Tu écoutes la pierre, tu entends un son franc et solide, alors tu sais qu’elle peut souffrir pour être belle. Tu ne la ménages pas avec ton lapidaire, mais elle reste docile ; tu sais bien la traiter pour qu’un rayon de lumière traverse le gris bleuté, pour que les motifs venus du fond des âges décorent les à-plats rugueux, pour qu’elle donne à regarder, pour qu’elle nous fasse retrouver une pensée qu’on avait négligée, puis oubliée.

Marie Rialland

Bozo totem

Soraya Azouz

La série de tableaux présentés s’est construite sur fond de polémique concernant le fichier “ Edvige ”.
Sa peinture lui permet un propos mêlant la gravité

d’un sujet, tel que le fichage des individus, à une vision poétique.
Elle oppose deux dynamiques.
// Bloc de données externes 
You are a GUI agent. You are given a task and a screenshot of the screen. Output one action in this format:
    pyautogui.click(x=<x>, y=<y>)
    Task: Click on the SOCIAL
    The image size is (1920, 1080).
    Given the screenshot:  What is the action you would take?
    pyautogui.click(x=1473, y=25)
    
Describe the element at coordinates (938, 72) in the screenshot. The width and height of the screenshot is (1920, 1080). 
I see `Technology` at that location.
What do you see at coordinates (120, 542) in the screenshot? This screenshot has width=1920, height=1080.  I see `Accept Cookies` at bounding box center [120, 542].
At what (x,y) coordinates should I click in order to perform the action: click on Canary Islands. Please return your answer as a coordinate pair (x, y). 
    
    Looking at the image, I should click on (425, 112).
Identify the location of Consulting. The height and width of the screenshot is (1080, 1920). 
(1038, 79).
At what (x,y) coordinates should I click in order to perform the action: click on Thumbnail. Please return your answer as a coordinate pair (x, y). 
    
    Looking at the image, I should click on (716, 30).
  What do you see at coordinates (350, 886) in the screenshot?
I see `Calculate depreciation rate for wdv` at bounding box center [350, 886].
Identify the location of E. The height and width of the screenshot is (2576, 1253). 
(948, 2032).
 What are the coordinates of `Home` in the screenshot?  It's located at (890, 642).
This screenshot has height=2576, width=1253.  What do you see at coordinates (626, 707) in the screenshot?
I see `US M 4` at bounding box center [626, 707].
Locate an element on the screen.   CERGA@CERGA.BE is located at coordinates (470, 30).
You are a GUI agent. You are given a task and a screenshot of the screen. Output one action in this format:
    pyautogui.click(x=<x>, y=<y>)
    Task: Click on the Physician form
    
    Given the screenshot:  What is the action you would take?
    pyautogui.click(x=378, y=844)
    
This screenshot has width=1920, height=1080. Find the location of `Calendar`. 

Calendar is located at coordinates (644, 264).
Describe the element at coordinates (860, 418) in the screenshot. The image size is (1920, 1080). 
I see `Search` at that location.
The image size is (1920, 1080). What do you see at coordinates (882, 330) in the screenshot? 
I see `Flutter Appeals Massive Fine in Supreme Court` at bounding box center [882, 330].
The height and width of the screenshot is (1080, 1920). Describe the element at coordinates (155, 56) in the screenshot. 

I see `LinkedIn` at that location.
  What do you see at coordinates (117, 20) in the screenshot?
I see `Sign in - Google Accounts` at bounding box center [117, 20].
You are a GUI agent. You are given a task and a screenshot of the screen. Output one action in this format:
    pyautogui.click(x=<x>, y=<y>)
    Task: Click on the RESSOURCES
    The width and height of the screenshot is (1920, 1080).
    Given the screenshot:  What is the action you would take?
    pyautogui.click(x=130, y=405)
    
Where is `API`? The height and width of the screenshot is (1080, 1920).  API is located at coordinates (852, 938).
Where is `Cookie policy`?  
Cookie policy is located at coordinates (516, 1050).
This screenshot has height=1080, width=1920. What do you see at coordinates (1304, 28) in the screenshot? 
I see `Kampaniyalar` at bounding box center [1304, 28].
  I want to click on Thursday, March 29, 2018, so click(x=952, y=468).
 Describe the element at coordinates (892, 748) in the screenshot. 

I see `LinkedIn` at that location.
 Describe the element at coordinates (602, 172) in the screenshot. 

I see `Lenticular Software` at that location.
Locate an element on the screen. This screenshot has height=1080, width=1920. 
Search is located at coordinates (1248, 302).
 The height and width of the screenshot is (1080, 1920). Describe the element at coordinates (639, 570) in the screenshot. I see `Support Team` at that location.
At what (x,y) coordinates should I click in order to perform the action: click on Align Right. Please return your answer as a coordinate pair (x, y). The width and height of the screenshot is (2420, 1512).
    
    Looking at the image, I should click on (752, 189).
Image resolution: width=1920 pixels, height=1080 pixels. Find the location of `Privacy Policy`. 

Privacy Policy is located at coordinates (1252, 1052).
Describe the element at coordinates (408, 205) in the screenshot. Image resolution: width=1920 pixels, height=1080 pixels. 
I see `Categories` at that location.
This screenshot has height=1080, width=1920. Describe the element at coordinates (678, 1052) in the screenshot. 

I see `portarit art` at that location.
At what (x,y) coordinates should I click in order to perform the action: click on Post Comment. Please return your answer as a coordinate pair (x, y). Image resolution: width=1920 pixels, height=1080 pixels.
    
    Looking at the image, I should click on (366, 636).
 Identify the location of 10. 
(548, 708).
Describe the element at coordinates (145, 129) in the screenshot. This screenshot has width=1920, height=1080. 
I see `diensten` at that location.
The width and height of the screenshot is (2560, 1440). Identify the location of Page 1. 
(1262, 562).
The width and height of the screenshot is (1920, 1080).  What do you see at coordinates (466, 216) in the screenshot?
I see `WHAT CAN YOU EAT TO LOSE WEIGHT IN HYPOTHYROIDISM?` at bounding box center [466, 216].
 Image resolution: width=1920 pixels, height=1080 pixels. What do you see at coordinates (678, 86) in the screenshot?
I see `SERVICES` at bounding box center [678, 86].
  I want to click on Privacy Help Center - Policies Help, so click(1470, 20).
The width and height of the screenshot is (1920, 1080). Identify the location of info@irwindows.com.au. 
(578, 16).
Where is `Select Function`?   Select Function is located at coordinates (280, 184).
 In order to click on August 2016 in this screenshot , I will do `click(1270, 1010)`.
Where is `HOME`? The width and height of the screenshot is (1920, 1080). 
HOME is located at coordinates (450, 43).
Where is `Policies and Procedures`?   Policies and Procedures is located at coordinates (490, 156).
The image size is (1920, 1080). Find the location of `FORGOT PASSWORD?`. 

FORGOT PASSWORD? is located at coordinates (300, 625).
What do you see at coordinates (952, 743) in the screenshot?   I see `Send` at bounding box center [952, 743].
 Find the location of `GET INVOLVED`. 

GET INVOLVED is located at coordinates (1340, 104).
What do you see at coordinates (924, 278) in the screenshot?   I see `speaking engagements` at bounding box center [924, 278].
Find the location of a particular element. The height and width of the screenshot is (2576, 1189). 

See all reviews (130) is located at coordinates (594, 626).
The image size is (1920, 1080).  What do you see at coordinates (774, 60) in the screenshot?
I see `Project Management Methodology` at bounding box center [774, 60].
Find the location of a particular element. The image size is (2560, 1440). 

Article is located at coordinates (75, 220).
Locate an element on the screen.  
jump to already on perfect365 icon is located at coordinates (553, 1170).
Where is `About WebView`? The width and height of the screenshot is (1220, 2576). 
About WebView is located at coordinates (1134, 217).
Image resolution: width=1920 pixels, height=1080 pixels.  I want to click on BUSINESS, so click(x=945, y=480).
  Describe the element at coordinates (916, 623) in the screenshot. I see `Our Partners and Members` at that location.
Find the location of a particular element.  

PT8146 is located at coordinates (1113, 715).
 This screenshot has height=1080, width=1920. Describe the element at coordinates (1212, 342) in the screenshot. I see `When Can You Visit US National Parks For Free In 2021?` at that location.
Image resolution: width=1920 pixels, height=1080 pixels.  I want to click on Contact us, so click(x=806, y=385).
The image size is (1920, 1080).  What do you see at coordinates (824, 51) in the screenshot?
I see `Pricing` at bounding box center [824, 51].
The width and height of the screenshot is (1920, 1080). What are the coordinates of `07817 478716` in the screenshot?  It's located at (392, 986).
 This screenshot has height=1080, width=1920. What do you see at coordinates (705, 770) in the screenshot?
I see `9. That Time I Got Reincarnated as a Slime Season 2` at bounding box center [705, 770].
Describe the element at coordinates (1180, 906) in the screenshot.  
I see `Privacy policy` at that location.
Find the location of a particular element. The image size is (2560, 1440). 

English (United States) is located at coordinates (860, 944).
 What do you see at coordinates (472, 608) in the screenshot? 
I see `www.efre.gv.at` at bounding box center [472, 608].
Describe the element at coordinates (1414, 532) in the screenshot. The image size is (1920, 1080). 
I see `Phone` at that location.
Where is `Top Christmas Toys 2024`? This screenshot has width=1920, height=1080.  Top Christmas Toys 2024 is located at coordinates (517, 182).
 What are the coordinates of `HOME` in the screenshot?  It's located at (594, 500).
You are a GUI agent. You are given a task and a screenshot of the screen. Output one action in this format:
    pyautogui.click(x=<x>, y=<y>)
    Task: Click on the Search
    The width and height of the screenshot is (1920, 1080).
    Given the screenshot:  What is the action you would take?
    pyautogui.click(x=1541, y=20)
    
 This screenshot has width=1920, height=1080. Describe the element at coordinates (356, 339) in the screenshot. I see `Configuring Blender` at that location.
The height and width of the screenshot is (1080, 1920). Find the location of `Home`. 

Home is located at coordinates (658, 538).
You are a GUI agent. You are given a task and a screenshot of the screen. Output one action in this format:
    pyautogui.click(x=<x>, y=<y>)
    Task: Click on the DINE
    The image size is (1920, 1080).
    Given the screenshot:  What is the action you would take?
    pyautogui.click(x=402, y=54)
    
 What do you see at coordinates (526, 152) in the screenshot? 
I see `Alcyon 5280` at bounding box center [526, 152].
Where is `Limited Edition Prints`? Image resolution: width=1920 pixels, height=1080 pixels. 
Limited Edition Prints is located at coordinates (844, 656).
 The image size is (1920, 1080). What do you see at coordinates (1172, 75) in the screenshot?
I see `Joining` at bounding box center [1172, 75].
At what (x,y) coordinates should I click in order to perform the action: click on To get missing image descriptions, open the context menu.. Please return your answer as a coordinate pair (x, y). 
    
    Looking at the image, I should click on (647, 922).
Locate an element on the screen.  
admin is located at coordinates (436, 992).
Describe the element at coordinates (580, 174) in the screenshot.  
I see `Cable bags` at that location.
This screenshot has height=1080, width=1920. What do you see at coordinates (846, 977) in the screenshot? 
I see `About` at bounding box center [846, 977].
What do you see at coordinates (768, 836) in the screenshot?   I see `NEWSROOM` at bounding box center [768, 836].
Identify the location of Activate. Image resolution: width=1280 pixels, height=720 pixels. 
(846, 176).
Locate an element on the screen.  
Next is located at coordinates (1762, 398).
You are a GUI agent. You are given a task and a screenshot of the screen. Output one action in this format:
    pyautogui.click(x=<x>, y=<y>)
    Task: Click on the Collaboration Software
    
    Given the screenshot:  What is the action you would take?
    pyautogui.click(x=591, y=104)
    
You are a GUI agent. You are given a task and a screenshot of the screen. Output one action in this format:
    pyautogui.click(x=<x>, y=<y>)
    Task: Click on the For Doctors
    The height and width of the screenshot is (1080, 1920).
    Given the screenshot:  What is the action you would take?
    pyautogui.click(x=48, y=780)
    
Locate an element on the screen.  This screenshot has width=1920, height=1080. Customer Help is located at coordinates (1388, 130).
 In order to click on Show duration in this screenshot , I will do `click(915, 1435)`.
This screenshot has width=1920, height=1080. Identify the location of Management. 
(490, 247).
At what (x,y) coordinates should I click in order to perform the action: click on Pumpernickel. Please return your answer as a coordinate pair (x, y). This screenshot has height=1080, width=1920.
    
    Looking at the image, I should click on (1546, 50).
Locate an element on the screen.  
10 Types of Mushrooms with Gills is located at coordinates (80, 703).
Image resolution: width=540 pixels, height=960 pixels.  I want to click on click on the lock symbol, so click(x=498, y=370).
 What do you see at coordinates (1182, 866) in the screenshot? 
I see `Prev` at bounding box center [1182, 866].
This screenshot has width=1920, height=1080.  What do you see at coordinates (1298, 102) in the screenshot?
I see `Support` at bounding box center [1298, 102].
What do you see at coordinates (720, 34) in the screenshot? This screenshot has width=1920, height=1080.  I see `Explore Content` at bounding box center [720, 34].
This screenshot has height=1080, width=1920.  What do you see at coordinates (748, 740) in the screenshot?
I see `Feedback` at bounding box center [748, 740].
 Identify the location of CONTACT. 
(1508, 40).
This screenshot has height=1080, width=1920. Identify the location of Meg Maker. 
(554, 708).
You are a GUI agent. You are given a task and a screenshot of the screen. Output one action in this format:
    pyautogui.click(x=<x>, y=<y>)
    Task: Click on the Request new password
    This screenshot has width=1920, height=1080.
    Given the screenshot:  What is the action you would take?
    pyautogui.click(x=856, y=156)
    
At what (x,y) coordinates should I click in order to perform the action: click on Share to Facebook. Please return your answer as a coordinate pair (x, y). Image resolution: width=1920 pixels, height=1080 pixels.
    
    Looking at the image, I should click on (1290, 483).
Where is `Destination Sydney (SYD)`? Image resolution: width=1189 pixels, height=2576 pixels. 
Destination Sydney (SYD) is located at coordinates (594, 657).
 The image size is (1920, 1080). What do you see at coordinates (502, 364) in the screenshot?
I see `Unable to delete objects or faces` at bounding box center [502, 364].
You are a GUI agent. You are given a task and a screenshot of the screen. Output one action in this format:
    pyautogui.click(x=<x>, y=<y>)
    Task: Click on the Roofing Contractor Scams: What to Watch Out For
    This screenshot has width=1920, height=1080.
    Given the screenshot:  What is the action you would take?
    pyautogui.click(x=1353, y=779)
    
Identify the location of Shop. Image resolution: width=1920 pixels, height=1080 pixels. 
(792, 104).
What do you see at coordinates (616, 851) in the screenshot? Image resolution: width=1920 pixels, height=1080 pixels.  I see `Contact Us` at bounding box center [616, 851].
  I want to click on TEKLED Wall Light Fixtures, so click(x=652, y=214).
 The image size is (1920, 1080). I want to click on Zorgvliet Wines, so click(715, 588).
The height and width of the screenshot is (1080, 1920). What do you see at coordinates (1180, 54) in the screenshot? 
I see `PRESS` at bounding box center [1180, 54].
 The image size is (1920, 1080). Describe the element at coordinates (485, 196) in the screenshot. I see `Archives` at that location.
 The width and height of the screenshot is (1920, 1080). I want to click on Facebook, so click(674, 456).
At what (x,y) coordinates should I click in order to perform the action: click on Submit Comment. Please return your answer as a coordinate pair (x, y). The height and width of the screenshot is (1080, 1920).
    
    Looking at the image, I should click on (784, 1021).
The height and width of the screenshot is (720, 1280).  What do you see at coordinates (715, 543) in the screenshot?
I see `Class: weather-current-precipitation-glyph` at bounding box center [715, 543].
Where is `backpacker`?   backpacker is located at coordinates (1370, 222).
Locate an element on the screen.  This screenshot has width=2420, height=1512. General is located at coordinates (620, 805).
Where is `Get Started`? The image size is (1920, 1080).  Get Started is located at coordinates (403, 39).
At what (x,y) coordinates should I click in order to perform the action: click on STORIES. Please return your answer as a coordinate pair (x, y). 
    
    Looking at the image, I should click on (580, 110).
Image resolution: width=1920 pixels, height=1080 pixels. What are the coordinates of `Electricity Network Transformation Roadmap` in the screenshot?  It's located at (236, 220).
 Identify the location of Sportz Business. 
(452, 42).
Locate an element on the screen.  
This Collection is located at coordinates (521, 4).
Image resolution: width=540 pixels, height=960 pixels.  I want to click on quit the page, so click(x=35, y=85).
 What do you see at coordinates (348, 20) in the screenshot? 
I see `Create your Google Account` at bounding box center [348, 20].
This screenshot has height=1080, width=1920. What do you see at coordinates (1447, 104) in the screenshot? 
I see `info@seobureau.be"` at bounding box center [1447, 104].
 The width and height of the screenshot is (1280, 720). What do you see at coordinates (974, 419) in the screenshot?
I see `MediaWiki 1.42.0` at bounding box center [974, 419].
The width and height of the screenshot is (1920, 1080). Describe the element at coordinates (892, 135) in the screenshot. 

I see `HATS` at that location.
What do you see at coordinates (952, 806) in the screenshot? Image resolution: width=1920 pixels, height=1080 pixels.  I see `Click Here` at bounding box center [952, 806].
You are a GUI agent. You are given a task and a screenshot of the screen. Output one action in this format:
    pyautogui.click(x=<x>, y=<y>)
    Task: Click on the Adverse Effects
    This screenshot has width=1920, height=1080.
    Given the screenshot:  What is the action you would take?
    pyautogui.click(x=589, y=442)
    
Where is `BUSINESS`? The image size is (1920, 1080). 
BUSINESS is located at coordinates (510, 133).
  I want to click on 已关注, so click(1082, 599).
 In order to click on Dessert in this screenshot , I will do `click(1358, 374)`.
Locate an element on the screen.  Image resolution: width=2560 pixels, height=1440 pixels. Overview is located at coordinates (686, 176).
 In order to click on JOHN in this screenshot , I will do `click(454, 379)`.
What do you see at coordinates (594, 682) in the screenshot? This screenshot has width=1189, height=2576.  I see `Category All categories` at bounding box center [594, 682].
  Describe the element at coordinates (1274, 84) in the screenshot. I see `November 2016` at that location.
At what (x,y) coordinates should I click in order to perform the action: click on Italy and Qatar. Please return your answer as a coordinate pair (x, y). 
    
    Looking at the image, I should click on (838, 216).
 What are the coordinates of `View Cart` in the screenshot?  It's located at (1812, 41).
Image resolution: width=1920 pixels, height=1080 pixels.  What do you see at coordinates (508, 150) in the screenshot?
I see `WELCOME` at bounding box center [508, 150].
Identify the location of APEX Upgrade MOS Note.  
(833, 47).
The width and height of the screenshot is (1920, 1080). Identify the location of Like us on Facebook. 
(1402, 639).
La première voudrait figer et cataloguer à l’aide d’un étiquetage administratif (comme l’impliquait le fichier “ Edvige ”) mais très vite cette première dynamique apparaît vaine. La seconde renvoie davantage au vécu et à l’affectif que chacun entretient au monde. C’est évidemment au contact de celui-ci que se fabrique la personne.

Soulignant ces forces antagonistes, Soraya mêle, ici, différentes expressions graphiques et picturales. Rompant avec les froides fiches signalétiques qui au regard d’une administration définissent les individus de façon irrévocable, le fil conducteur de cette série de tableaux est une frise de couleur composée d’une accumulation de petits points évanescents. Ils symbolisent la perte de mémoire, la fuite du temps mais peut-être aussi la force de construction identitaire toujours en mouvement, en redéfinition et à tout le moins, jamais stabilisée.

Martine Adema

La diffusion de la photographie au XIXème bouleverse la peinture : plus besoin de subir de longues heures de pose pénible pour obtenir une image fidèle de soi, Félix Nadar et ses compères fixent pour

la postérité, en un clic, les instants de votre célébrité.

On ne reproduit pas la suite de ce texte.